=== DATA EXCERPTS ===
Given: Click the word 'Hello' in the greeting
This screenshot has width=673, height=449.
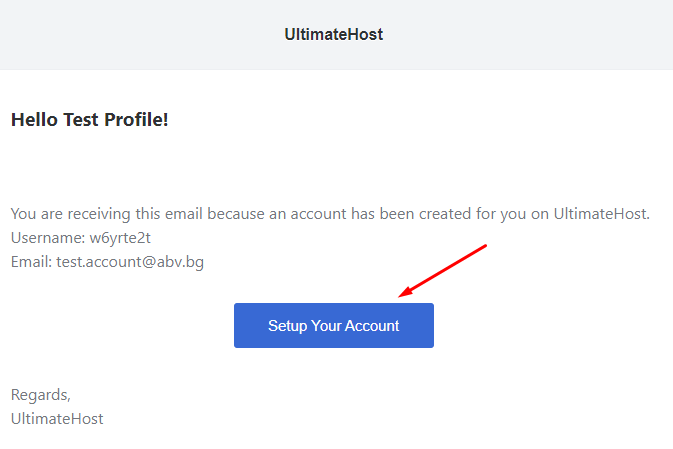Looking at the screenshot, I should [34, 120].
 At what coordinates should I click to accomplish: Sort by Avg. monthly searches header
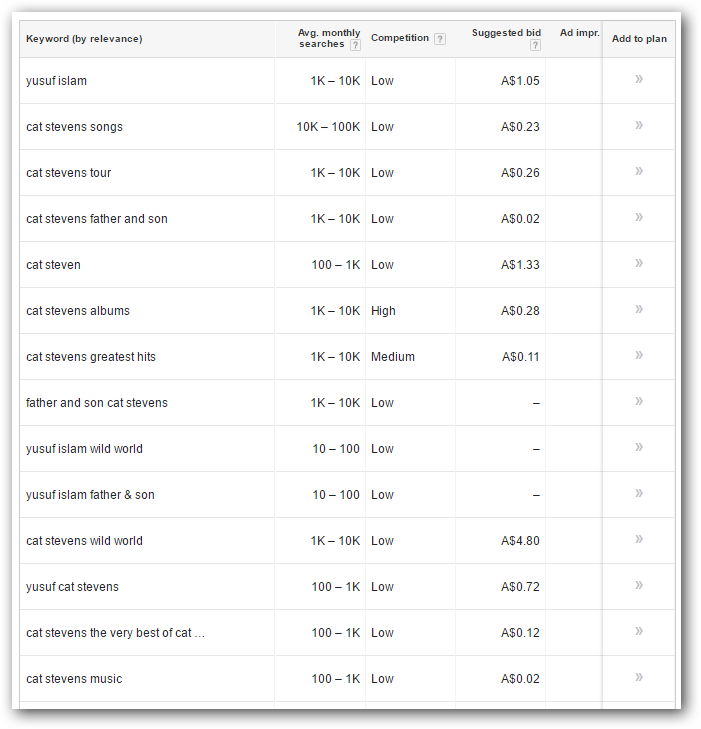click(329, 38)
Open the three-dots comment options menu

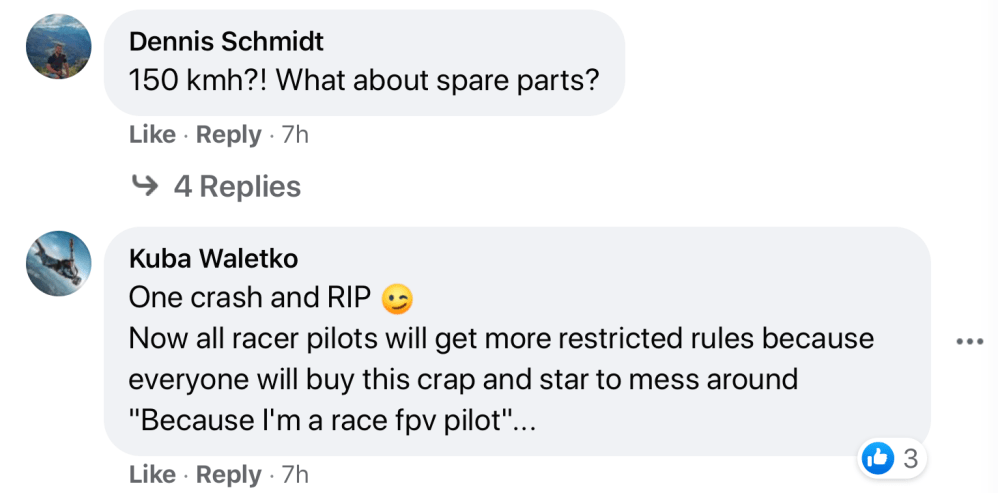(x=969, y=341)
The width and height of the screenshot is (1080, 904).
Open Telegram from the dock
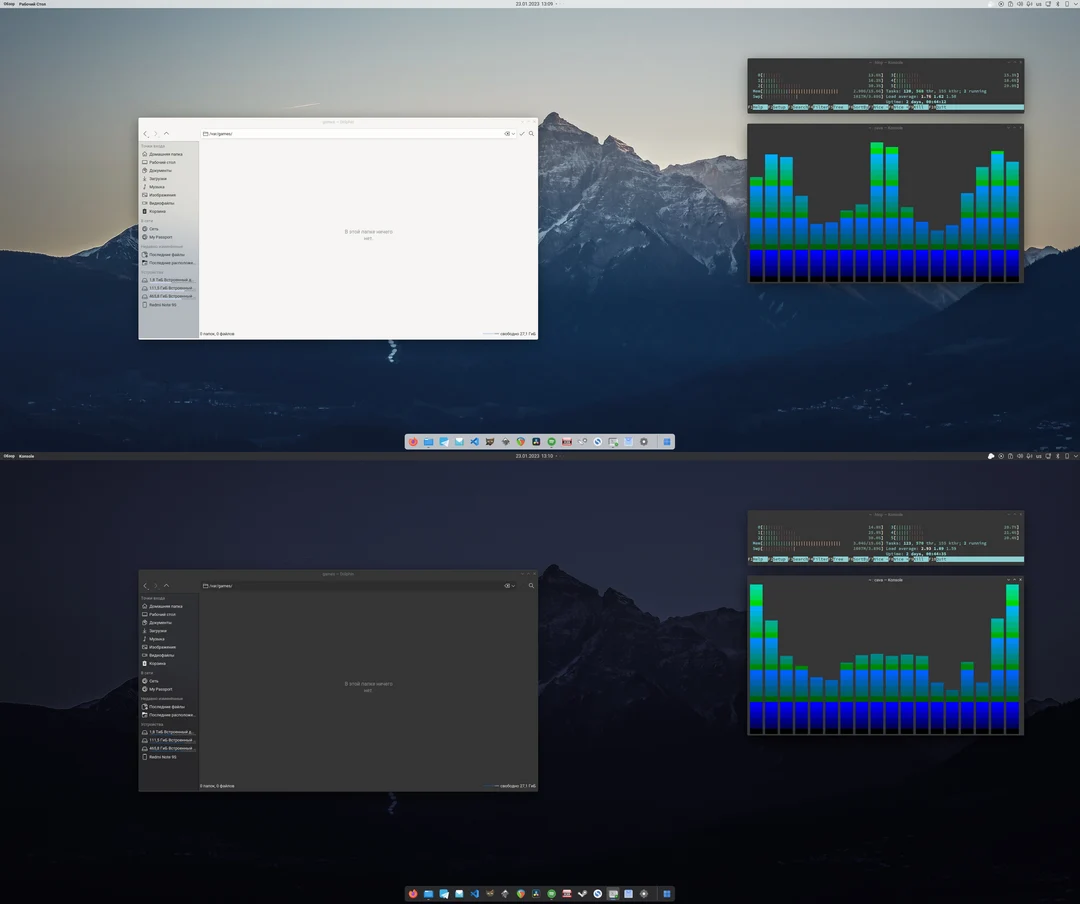click(443, 441)
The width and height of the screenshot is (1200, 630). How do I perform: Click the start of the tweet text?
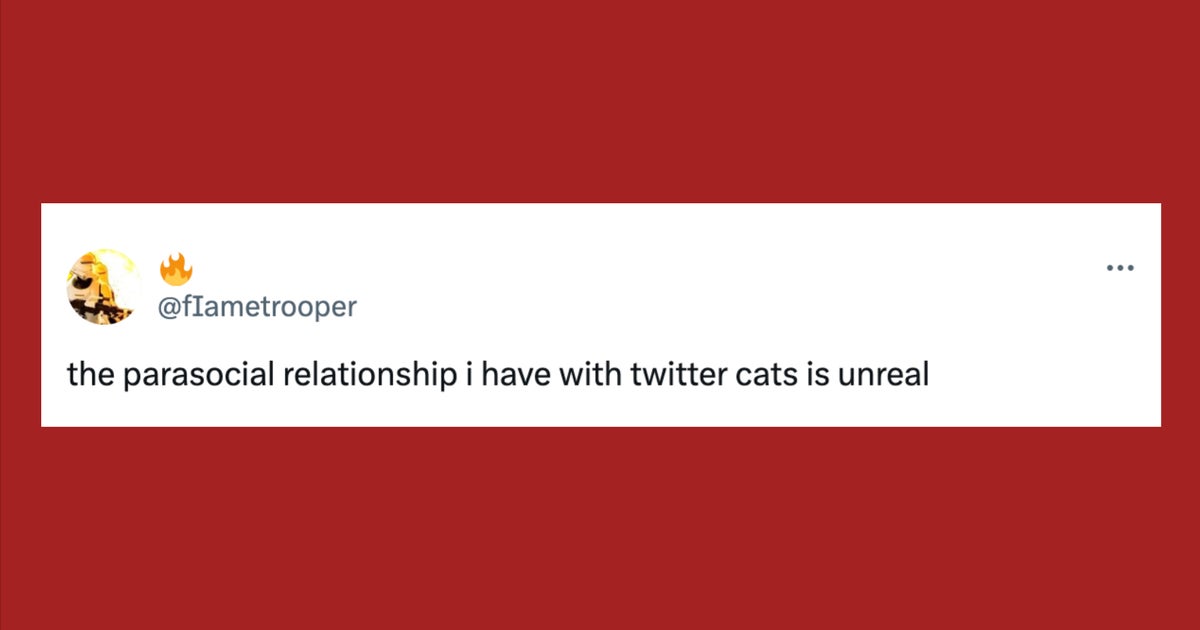pyautogui.click(x=85, y=374)
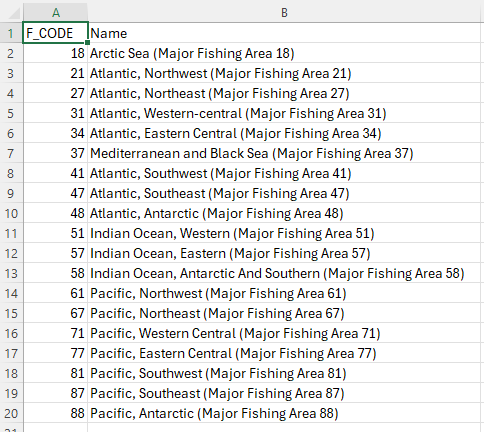Select the Atlantic, Northwest cell
484x432 pixels.
284,73
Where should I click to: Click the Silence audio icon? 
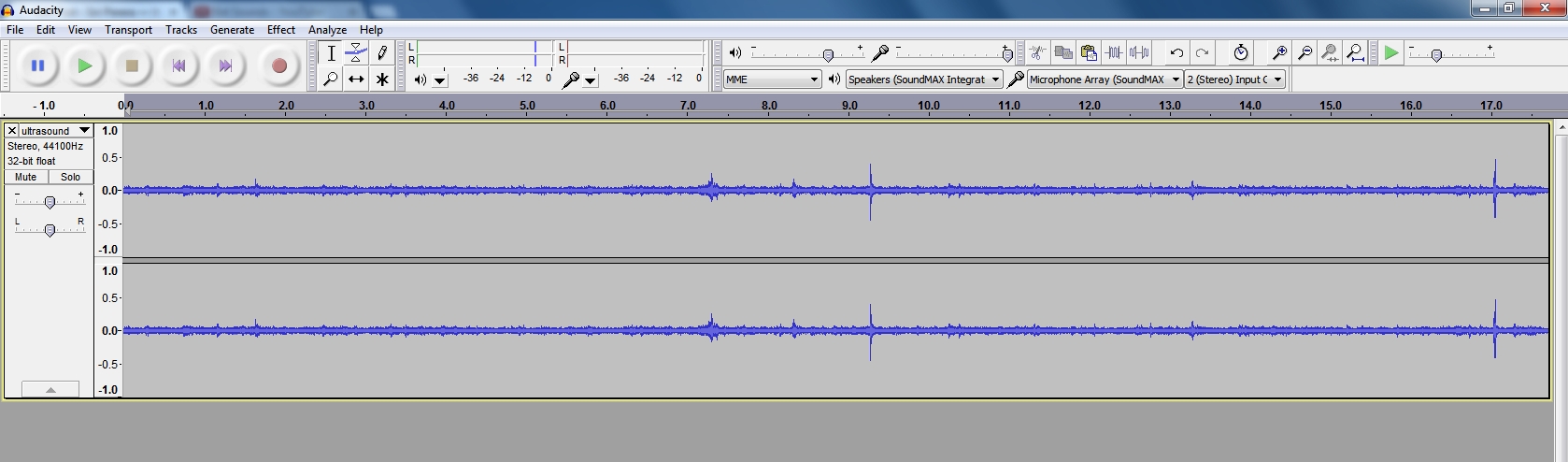[1139, 53]
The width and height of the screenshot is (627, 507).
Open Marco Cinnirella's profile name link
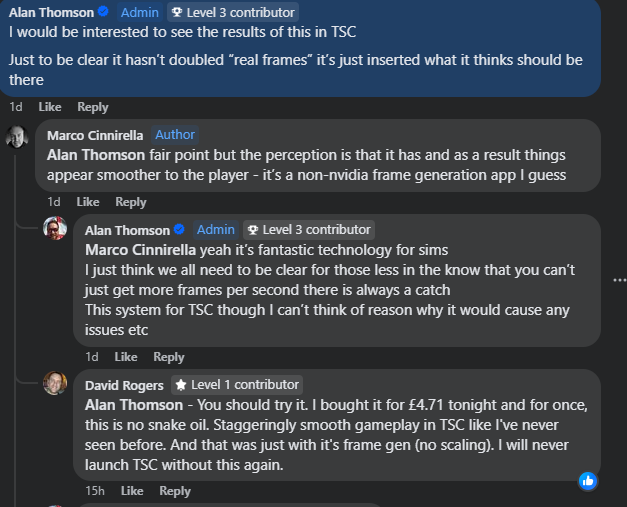point(95,135)
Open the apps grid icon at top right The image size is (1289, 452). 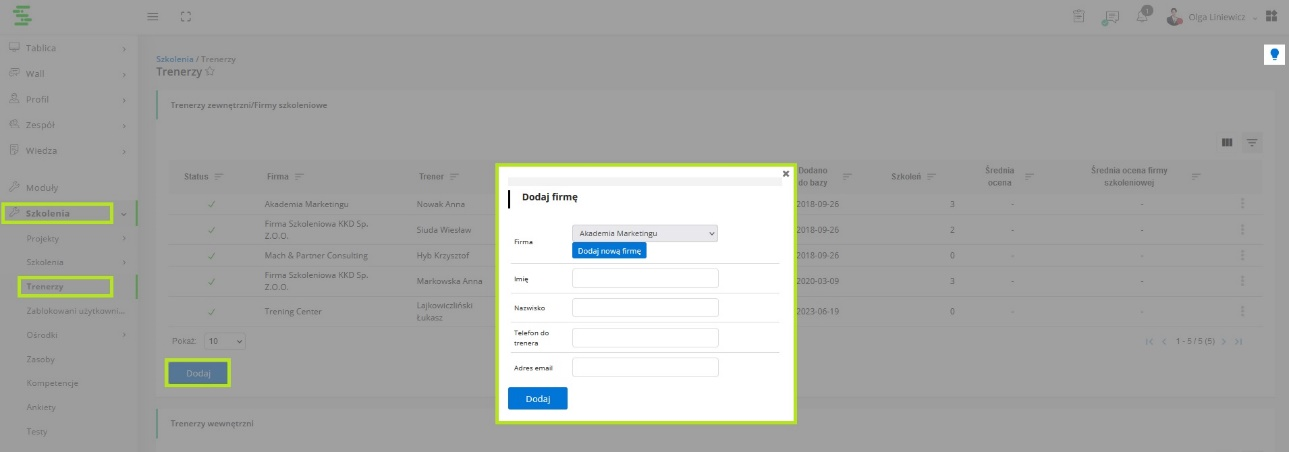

=== WHAT THE TASK REQUIRES ===
Would you retype every record above exactly, leaving out the pictures?

=== RESPONSE ===
Given: Click the word 'Hello' in the greeting
This screenshot has width=673, height=449.
Looking at the screenshot, I should [34, 120].
 At what coordinates should I click to accomplish: Sort by Avg. monthly searches header
click(329, 38)
Open the three-dots comment options menu

(x=969, y=341)
The width and height of the screenshot is (1080, 904).
Open Telegram from the dock
click(443, 441)
The width and height of the screenshot is (1200, 630). How do I perform: Click the start of the tweet text?
pyautogui.click(x=85, y=374)
Select the Atlantic, Northwest cell
484x432 pixels.
284,73
Where should I click to: Click the Silence audio icon? 
[1139, 53]
The width and height of the screenshot is (627, 507).
Open Marco Cinnirella's profile name link
point(95,135)
Open the apps grid icon at top right The image size is (1289, 452). 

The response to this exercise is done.